Web Server crashed under load of 40 users, databse remained operational which is quite a good result. From the database side things slowed down 5 times during load testing, however, the typical response time increased from 6 milliseconds to 30 milliseconds which is acceptable and should not hinder the performance. Registration servlet took sometimes over 30 seconds, sql queries in that application should be scrutinized. Crash could have been due to database locking to monitor this better, sql *net needs to exist on production server.
In action
http://www.redfilter.com/keith/load2.jsp to view the current performance
http://www.redfilter.com/keith/report/ to see the results of load test
http://www.redfilter.com/keith/report/st_14_21.lst the most interesting result
Redfilter.com has a websphere application server with jsp scripts that connect to the database. In a simulated environment, the system is loaded with several users. The objective of this document is to describe the response from oracle system to the several users.

Instruction 1: Translate this sentence from the load test report into Spanish: "In a simulated environment, the system is loaded with several users."
Instruction 2: Echo the load test report from "Web Server crashed" up to and including "on production server.".
Instruction 3: Condense the load test report paragraph beginning "Redfilter.com has a websphere application server" into a short bulleted list that keeps its main facts.
The material after this point is separate from the load test report.

Material provided:
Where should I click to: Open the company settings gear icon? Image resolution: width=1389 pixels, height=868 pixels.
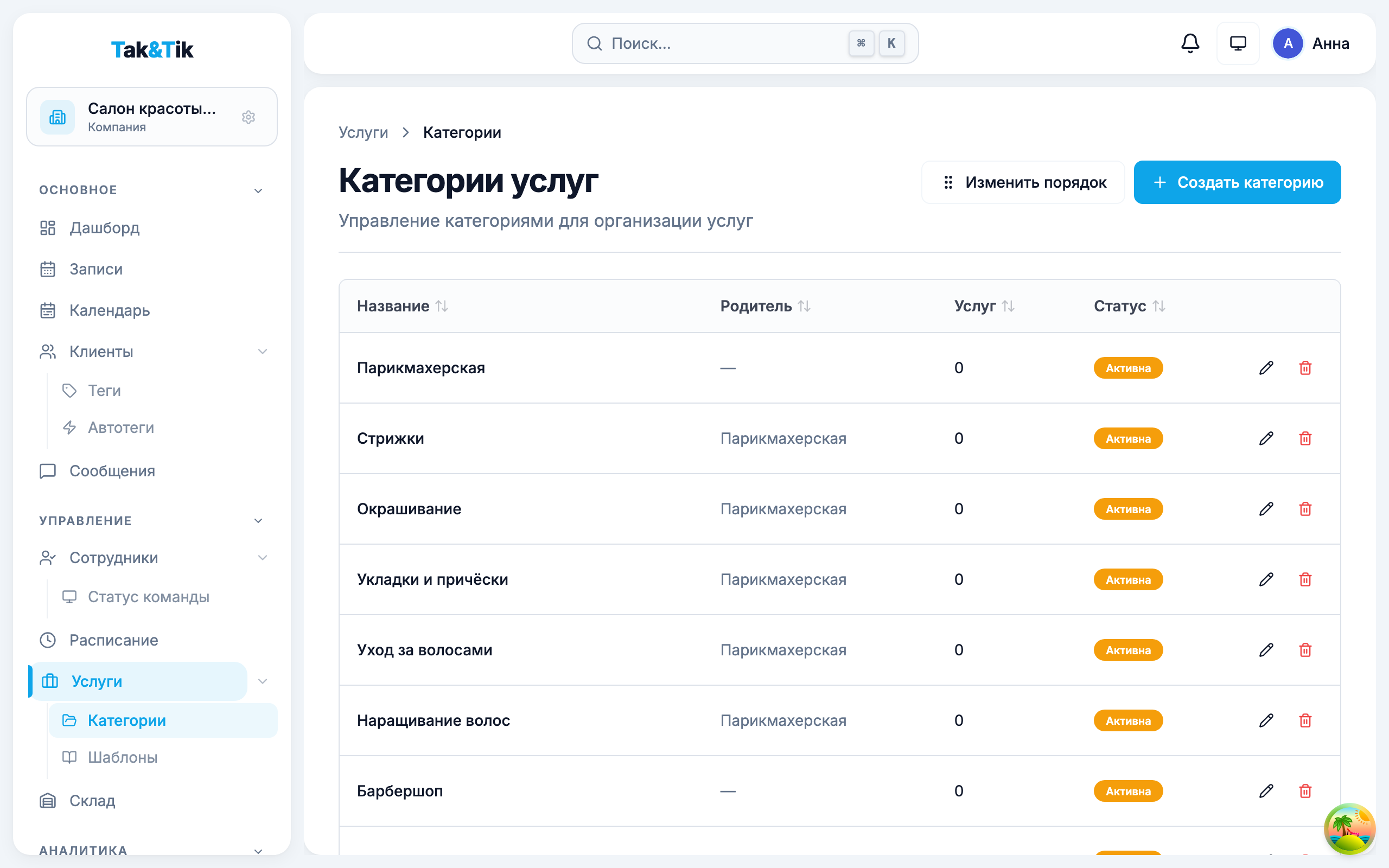point(249,117)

Correct answer 1: En un entorno simulado, el sistema se carga con varios usuarios.

Correct answer 2:
Web Server crashed under load of 40 users, databse remained operational which is quite a good result. From the database side things slowed down 5 times during load testing, however, the typical response time increased from 6 milliseconds to 30 milliseconds which is acceptable and should not hinder the performance. Registration servlet took sometimes over 30 seconds, sql queries in that application should be scrutinized. Crash could have been due to database locking to monitor this better, sql *net needs to exist on production server.

Correct answer 3:
- Redfilter.com runs a websphere application server with jsp scripts that connect to the database.
- The system is loaded with several users in a simulated environment.
- The document describes how the oracle system responds to those users.